Goal of the exercise:
Please arrange every line of the items below as a JSON list of strings, one string per line, leaving out blank lines.

Materials provided:
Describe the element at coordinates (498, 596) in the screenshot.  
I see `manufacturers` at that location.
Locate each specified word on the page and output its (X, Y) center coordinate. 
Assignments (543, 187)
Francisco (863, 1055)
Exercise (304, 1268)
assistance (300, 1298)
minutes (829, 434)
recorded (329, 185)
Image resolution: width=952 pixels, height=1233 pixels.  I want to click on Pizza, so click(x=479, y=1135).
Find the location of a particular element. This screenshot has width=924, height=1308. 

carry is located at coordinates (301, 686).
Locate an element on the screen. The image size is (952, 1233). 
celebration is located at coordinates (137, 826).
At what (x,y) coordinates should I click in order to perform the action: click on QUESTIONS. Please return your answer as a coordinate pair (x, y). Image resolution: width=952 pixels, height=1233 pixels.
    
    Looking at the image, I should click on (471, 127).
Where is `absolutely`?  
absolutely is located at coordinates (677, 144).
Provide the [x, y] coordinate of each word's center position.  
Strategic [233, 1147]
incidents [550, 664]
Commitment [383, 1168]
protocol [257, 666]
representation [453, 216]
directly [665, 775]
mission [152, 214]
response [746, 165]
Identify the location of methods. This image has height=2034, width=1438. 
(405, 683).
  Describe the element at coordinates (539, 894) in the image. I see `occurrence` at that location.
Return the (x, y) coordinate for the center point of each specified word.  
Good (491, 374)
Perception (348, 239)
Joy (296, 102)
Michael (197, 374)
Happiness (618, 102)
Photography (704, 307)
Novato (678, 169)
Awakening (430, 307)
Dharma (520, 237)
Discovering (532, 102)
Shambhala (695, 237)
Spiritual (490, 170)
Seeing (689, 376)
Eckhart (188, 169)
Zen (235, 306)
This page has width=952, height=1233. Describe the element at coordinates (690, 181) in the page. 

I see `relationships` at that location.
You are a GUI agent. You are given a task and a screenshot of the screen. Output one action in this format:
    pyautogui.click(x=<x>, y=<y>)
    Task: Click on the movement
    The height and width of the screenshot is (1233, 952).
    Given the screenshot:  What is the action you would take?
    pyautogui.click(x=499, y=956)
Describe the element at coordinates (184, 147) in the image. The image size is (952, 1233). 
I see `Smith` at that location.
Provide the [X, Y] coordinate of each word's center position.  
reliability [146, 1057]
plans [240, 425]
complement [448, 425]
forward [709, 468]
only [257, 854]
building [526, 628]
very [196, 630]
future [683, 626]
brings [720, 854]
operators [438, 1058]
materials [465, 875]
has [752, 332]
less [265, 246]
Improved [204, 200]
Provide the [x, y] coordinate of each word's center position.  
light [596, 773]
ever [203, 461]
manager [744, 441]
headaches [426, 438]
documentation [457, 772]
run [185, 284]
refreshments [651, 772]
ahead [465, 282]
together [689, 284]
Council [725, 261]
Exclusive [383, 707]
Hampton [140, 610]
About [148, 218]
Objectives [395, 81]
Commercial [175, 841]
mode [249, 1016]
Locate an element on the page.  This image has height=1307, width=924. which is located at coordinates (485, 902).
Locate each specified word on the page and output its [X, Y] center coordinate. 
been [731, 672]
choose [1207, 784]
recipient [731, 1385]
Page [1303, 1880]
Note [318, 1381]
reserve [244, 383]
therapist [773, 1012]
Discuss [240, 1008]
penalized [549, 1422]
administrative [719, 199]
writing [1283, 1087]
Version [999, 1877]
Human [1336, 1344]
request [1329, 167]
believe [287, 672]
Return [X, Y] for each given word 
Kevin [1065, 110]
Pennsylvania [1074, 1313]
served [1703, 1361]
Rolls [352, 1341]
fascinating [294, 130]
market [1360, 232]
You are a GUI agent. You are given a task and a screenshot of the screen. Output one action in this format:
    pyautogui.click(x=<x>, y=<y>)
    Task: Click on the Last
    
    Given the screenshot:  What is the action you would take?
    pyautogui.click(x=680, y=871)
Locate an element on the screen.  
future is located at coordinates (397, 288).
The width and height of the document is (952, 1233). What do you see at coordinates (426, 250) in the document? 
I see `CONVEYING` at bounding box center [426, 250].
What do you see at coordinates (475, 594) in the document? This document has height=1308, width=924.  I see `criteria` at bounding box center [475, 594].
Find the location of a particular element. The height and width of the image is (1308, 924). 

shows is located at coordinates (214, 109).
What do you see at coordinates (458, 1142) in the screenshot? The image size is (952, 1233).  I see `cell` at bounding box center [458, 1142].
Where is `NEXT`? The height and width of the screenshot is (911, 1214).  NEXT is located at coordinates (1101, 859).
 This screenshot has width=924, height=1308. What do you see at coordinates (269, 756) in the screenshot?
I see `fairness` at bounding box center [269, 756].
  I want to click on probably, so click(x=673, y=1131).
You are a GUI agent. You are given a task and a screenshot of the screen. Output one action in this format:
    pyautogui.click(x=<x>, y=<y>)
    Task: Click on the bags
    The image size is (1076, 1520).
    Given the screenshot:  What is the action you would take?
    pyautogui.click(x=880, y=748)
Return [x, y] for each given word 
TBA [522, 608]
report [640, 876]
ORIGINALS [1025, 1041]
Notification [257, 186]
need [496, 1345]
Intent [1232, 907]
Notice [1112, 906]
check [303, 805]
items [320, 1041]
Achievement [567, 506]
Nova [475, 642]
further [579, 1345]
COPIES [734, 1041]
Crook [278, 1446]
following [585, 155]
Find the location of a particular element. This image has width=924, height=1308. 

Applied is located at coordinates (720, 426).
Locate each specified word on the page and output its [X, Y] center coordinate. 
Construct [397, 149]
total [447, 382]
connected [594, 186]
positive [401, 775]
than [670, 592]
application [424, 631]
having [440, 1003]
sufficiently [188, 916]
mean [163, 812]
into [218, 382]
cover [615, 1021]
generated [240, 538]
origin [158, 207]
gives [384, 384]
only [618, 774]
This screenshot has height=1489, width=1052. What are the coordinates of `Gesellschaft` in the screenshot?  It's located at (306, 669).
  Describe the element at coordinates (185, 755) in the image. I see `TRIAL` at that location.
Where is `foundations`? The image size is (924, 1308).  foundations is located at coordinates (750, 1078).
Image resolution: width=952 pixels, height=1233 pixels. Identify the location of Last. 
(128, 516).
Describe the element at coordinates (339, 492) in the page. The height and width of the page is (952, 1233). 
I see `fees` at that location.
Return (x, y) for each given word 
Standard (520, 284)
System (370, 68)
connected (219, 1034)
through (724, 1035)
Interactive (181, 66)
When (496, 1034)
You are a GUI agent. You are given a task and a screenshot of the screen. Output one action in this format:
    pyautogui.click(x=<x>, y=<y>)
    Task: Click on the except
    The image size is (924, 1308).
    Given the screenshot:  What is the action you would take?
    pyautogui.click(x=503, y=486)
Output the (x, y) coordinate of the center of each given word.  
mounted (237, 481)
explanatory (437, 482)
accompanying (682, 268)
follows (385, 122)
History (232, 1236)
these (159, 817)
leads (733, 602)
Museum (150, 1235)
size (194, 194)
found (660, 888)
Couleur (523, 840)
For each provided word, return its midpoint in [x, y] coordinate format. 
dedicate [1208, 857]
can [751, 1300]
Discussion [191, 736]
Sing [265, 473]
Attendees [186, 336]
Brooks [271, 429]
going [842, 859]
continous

Result of this exercise:
[
  "Describe the element at coordinates (498, 596) in the screenshot.  ",
  "I see `manufacturers` at that location.",
  "Locate each specified word on the page and output its (X, Y) center coordinate. ",
  "Assignments (543, 187)",
  "Francisco (863, 1055)",
  "Exercise (304, 1268)",
  "assistance (300, 1298)",
  "minutes (829, 434)",
  "recorded (329, 185)",
  "Image resolution: width=952 pixels, height=1233 pixels.  I want to click on Pizza, so click(x=479, y=1135).",
  "Find the location of a particular element. This screenshot has width=924, height=1308. ",
  "carry is located at coordinates (301, 686).",
  "Locate an element on the screen. The image size is (952, 1233). ",
  "celebration is located at coordinates (137, 826).",
  "At what (x,y) coordinates should I click in order to perform the action: click on QUESTIONS. Please return your answer as a coordinate pair (x, y). Image resolution: width=952 pixels, height=1233 pixels.",
  "    Looking at the image, I should click on (471, 127).",
  "Where is `absolutely`?  ",
  "absolutely is located at coordinates (677, 144).",
  "Provide the [x, y] coordinate of each word's center position.  ",
  "Strategic [233, 1147]",
  "incidents [550, 664]",
  "Commitment [383, 1168]",
  "protocol [257, 666]",
  "representation [453, 216]",
  "directly [665, 775]",
  "mission [152, 214]",
  "response [746, 165]",
  "Identify the location of methods. This image has height=2034, width=1438. ",
  "(405, 683).",
  "  Describe the element at coordinates (539, 894) in the image. I see `occurrence` at that location.",
  "Return the (x, y) coordinate for the center point of each specified word.  ",
  "Good (491, 374)",
  "Perception (348, 239)",
  "Joy (296, 102)",
  "Michael (197, 374)",
  "Happiness (618, 102)",
  "Photography (704, 307)",
  "Novato (678, 169)",
  "Awakening (430, 307)",
  "Dharma (520, 237)",
  "Discovering (532, 102)",
  "Shambhala (695, 237)",
  "Spiritual (490, 170)",
  "Seeing (689, 376)",
  "Eckhart (188, 169)",
  "Zen (235, 306)",
  "This page has width=952, height=1233. Describe the element at coordinates (690, 181) in the page. ",
  "I see `relationships` at that location.",
  "You are a GUI agent. You are given a task and a screenshot of the screen. Output one action in this format:",
  "    pyautogui.click(x=<x>, y=<y>)",
  "    Task: Click on the movement",
  "    The height and width of the screenshot is (1233, 952).",
  "    Given the screenshot:  What is the action you would take?",
  "    pyautogui.click(x=499, y=956)",
  "Describe the element at coordinates (184, 147) in the image. The image size is (952, 1233). ",
  "I see `Smith` at that location.",
  "Provide the [X, Y] coordinate of each word's center position.  ",
  "reliability [146, 1057]",
  "plans [240, 425]",
  "complement [448, 425]",
  "forward [709, 468]",
  "only [257, 854]",
  "building [526, 628]",
  "very [196, 630]",
  "future [683, 626]",
  "brings [720, 854]",
  "operators [438, 1058]",
  "materials [465, 875]",
  "has [752, 332]",
  "less [265, 246]",
  "Improved [204, 200]",
  "Provide the [x, y] coordinate of each word's center position.  ",
  "light [596, 773]",
  "ever [203, 461]",
  "manager [744, 441]",
  "headaches [426, 438]",
  "documentation [457, 772]",
  "run [185, 284]",
  "refreshments [651, 772]",
  "ahead [465, 282]",
  "together [689, 284]",
  "Council [725, 261]",
  "Exclusive [383, 707]",
  "Hampton [140, 610]",
  "About [148, 218]",
  "Objectives [395, 81]",
  "Commercial [175, 841]",
  "mode [249, 1016]",
  "Locate an element on the page.  This image has height=1307, width=924. which is located at coordinates (485, 902).",
  "Locate each specified word on the page and output its [X, Y] center coordinate. ",
  "been [731, 672]",
  "choose [1207, 784]",
  "recipient [731, 1385]",
  "Page [1303, 1880]",
  "Note [318, 1381]",
  "reserve [244, 383]",
  "therapist [773, 1012]",
  "Discuss [240, 1008]",
  "penalized [549, 1422]",
  "administrative [719, 199]",
  "writing [1283, 1087]",
  "Version [999, 1877]",
  "Human [1336, 1344]",
  "request [1329, 167]",
  "believe [287, 672]",
  "Return [X, Y] for each given word ",
  "Kevin [1065, 110]",
  "Pennsylvania [1074, 1313]",
  "served [1703, 1361]",
  "Rolls [352, 1341]",
  "fascinating [294, 130]",
  "market [1360, 232]",
  "You are a GUI agent. You are given a task and a screenshot of the screen. Output one action in this format:",
  "    pyautogui.click(x=<x>, y=<y>)",
  "    Task: Click on the Last",
  "    Given the screenshot:  What is the action you would take?",
  "    pyautogui.click(x=680, y=871)",
  "Locate an element on the screen.  ",
  "future is located at coordinates (397, 288).",
  "The width and height of the document is (952, 1233). What do you see at coordinates (426, 250) in the document? ",
  "I see `CONVEYING` at bounding box center [426, 250].",
  "What do you see at coordinates (475, 594) in the document? This document has height=1308, width=924.  I see `criteria` at bounding box center [475, 594].",
  "Find the location of a particular element. The height and width of the image is (1308, 924). ",
  "shows is located at coordinates (214, 109).",
  "What do you see at coordinates (458, 1142) in the screenshot? The image size is (952, 1233).  I see `cell` at bounding box center [458, 1142].",
  "Where is `NEXT`? The height and width of the screenshot is (911, 1214).  NEXT is located at coordinates (1101, 859).",
  " This screenshot has width=924, height=1308. What do you see at coordinates (269, 756) in the screenshot?",
  "I see `fairness` at bounding box center [269, 756].",
  "  I want to click on probably, so click(x=673, y=1131).",
  "You are a GUI agent. You are given a task and a screenshot of the screen. Output one action in this format:",
  "    pyautogui.click(x=<x>, y=<y>)",
  "    Task: Click on the bags",
  "    The image size is (1076, 1520).",
  "    Given the screenshot:  What is the action you would take?",
  "    pyautogui.click(x=880, y=748)",
  "Return [x, y] for each given word ",
  "TBA [522, 608]",
  "report [640, 876]",
  "ORIGINALS [1025, 1041]",
  "Notification [257, 186]",
  "need [496, 1345]",
  "Intent [1232, 907]",
  "Notice [1112, 906]",
  "check [303, 805]",
  "items [320, 1041]",
  "Achievement [567, 506]",
  "Nova [475, 642]",
  "further [579, 1345]",
  "COPIES [734, 1041]",
  "Crook [278, 1446]",
  "following [585, 155]",
  "Find the location of a particular element. This image has width=924, height=1308. ",
  "Applied is located at coordinates (720, 426).",
  "Locate each specified word on the page and output its [X, Y] center coordinate. ",
  "Construct [397, 149]",
  "total [447, 382]",
  "connected [594, 186]",
  "positive [401, 775]",
  "than [670, 592]",
  "application [424, 631]",
  "having [440, 1003]",
  "sufficiently [188, 916]",
  "mean [163, 812]",
  "into [218, 382]",
  "cover [615, 1021]",
  "generated [240, 538]",
  "origin [158, 207]",
  "gives [384, 384]",
  "only [618, 774]",
  "This screenshot has height=1489, width=1052. What are the coordinates of `Gesellschaft` in the screenshot?  It's located at (306, 669).",
  "  Describe the element at coordinates (185, 755) in the image. I see `TRIAL` at that location.",
  "Where is `foundations`? The image size is (924, 1308).  foundations is located at coordinates (750, 1078).",
  "Image resolution: width=952 pixels, height=1233 pixels. Identify the location of Last. ",
  "(128, 516).",
  "Describe the element at coordinates (339, 492) in the page. The height and width of the page is (952, 1233). ",
  "I see `fees` at that location.",
  "Return (x, y) for each given word ",
  "Standard (520, 284)",
  "System (370, 68)",
  "connected (219, 1034)",
  "through (724, 1035)",
  "Interactive (181, 66)",
  "When (496, 1034)",
  "You are a GUI agent. You are given a task and a screenshot of the screen. Output one action in this format:",
  "    pyautogui.click(x=<x>, y=<y>)",
  "    Task: Click on the except",
  "    The image size is (924, 1308).",
  "    Given the screenshot:  What is the action you would take?",
  "    pyautogui.click(x=503, y=486)",
  "Output the (x, y) coordinate of the center of each given word.  ",
  "mounted (237, 481)",
  "explanatory (437, 482)",
  "accompanying (682, 268)",
  "follows (385, 122)",
  "History (232, 1236)",
  "these (159, 817)",
  "leads (733, 602)",
  "Museum (150, 1235)",
  "size (194, 194)",
  "found (660, 888)",
  "Couleur (523, 840)",
  "For each provided word, return its midpoint in [x, y] coordinate format. ",
  "dedicate [1208, 857]",
  "can [751, 1300]",
  "Discussion [191, 736]",
  "Sing [265, 473]",
  "Attendees [186, 336]",
  "Brooks [271, 429]",
  "going [842, 859]",
  "continous"
]